現地を案内してくれたのは、この小水力発電所の設計を手がけるベンチャー企業「地域小水力発電株式会社」(高知県香美市)の取締役、藤島和典さん(49歳)。藤島さんは偶然、日本ジャーナリスト教育センターが主催するジャーナリストキャンプに、私と同じ参加者として名を連ねていた。

写真:馬路村の小水力発電の取水予定地。左は藤島和典さん

取水予定地は山道を歩き、森林に囲まれた岩場の清流。透き通った水が冷たい。ここから約100㍍の高低差を生かし、パイプを通して水を水車に勢いよく落とし、発電機を回すという。

「急峻な山々と全国有数の降水量という地域資源を利用し、ダムは造らず環境に配慮したやり方で発電します。売電による収益は地域に還元され、経済的な自立に役立ちます」

藤島さんの話に、私はわくわくした。

だが、ふと思った。この夢のような話はなぜ広がっていないのだろう?

経済産業省資源エネルギー庁によると、FIT導入から今年2月末までに、全国で新たに運転を開始した発電施設は約815万キロワット分。このうち、開発期間が他より短い太陽光が97%を占める。1千キロワット未満の件数で見ると、太陽光の10万9156件に対し、小水力はわずか38件。

そもそもFITは、事業者がもうかる仕組みにして、再生可能エネルギー市場を活性化させようとする取り組みだ。
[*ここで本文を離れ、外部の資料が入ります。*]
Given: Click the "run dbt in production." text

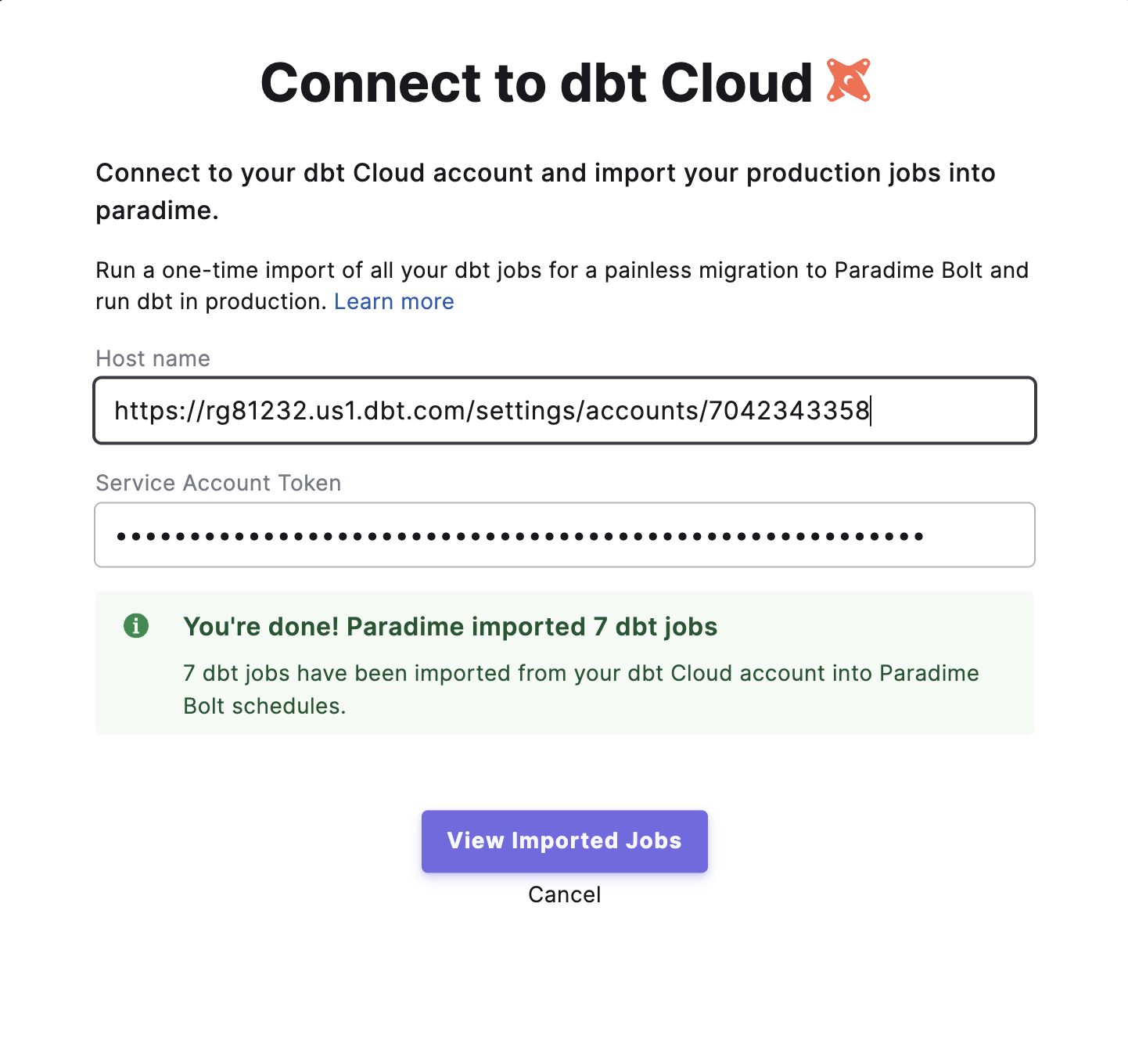Looking at the screenshot, I should [x=210, y=301].
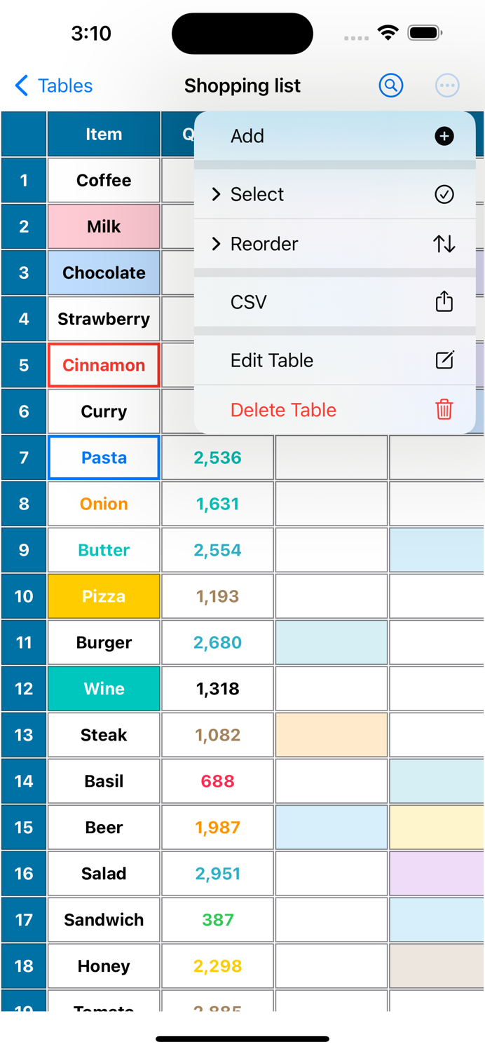Screen dimensions: 485x1051
Task: Tap the Item column header
Action: click(103, 134)
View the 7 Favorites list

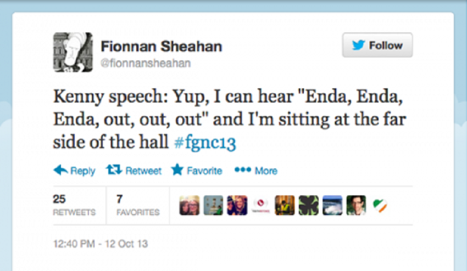click(x=138, y=205)
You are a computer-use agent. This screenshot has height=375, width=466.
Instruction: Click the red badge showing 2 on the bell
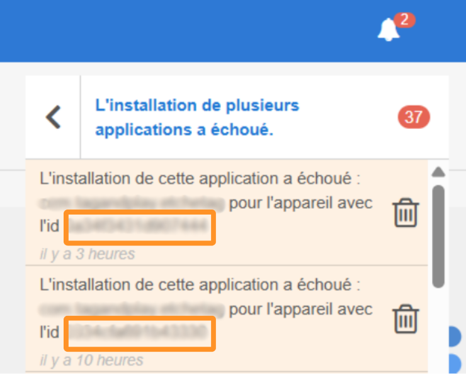[x=404, y=20]
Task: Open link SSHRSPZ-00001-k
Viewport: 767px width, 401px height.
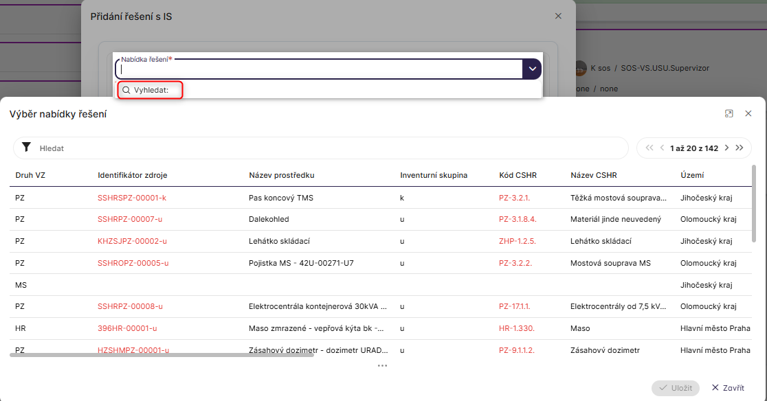Action: [132, 198]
「バブル気味」に開発が進む太陽光が圧倒的に多いのはともかく、いくら準備に時間がかかるとは言え、小水力は少なすぎやしないか?

◆疑念がくすぶる、もうひとつの「ゆずの村」

「そんなうまい話があるか!」

高知市土佐山(旧土佐山村)で2012年5月、地元住民からこんな疑問の声が飛んだ。藤島さんらが参画する高知小水力利用推進協議会が、小水力発電の事業化を呼びかけた時のことだ。「小水力発電はもうかる」という説明はなかなか信じてもらえなかった。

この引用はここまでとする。